Octroi de mer : « On met en péril la production locale », s’alarme le Medef local

Octroi de mer : « On met en péril la production locale », s’alarme le Medef local

Le Conseil départemental n’a pas prolongé certaines exonérations sur l’octroi de mer, accordées aux entreprises locales. Depuis le 1er janvier, la taxation s’est envolée sur des matières premières. « Plusieurs centaines d’emplois sont menacés », selon le Medef de Mayotte. La collectivité aurait oublié de prolonger la délibération mais se serait engagée à rectifier le tir auprès du syndicat patronal.

« J’aime bien donner des exemples précis. » Thierry Galarme, président du Medef de Mayotte, met en exergue les conséquences de l’abandon de certaines exonérations sur l’octroi de mer, une taxe appliquée depuis 2014 à Mayotte. « L’entreprise Tôles de Mayotte était exonérée jusqu’au 31 décembre sur l’importation de sa matière première. Elle ne payait qu’un octroi de mer modique sur sa production. Depuis le 1er janvier, elle est passée d’un taux de 2,5 % à 26 %. » Conséquence : « L’entreprise n’est plus compétitive par rapport à la tôle importée de Chine. »

Des dizaines de sociétés seraient concernées par des hausses conséquentes et « plusieurs centaines d’emplois menacés », selon le représentant du syndicat patronal. « On pénalise le consommateur et on met en péril la production locale. C’est catastrophique pour les industriels. »

Le Medef « n’exclut aucun moyen d’action »

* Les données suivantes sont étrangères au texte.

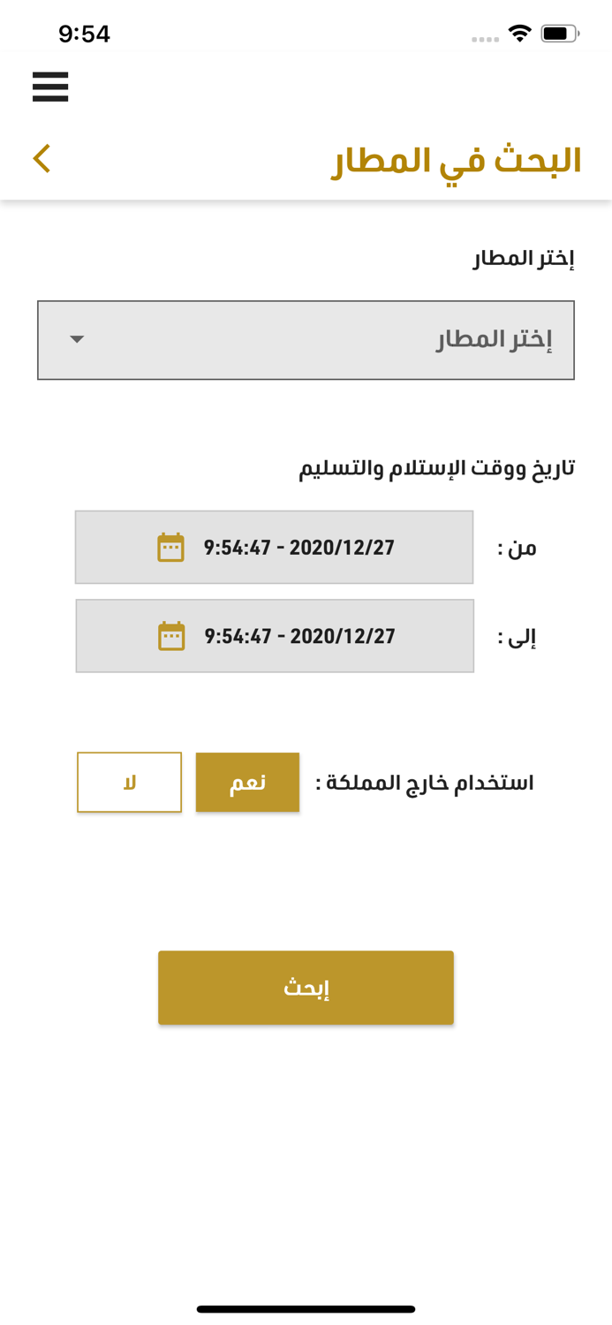Open the hamburger menu
This screenshot has width=612, height=1325.
click(x=50, y=87)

Thierry Galarme a alerté le Conseil départemental sur l’absence de prolongation de la délibération permettant ces exonérations jusqu’au 31 décembre 2017. La collectivité « n’a pas pensé à revoter un arrêté l’an dernier », croit savoir le patron des patrons. « Lors de nos derniers contacts, ils se sont engagés à le faire courant janvier. Il faut que la décision soit prise en assemblée plénière. » La délibération devrait être rétroactive, pour annuler la hausse opérée au 1er janvier. « Si le Conseil départemental ne revient pas sur sa décision, qui ne représente pas des recettes phénoménales, on n’a plus qu’à fermer nos usines. D’autant que s’ajoutent à cela le passage aux 35 heures et l’application du code du travail. »

« Le Medef a confiance dans le Conseil départemental pour trouver une solution par voie amiable, mais n’exclut aucun moyen d’action », poursuit Thierry Galarme. Une référence à l’opération menée début 2016 par le syndicat patronal, qui a « bloqué les services du Conseil départemental avec des camions de chantier et des militants, sans couper la circulation. » A l’époque, le Medef local s’opposait à une hausse de l’octroi de mer sur certains produits. Un accord avait été trouvé après ce bras de fer, qui avait conduit pharmaciens, entreprises du BTP ou encore vendeurs du marché dans la rue. Les exonérations « protègent la production locale, pas si nombreuse à Mayotte », assure Thierry Galarme.

Les principaux secteurs économiques qui bénéficient de l’exonération d’octroi de mer externe sur les matières premières et les biens d’équipements importés « sont l’agriculture, la pêche, l’industrie (une partie), le tourisme, la transformation des produits agricoles, l’aquaculture, l’artisanat et la restauration », indiquait le Conseil départemental dans un communiqué, publié en 2016. Près de 180 activités différentes sont concernées.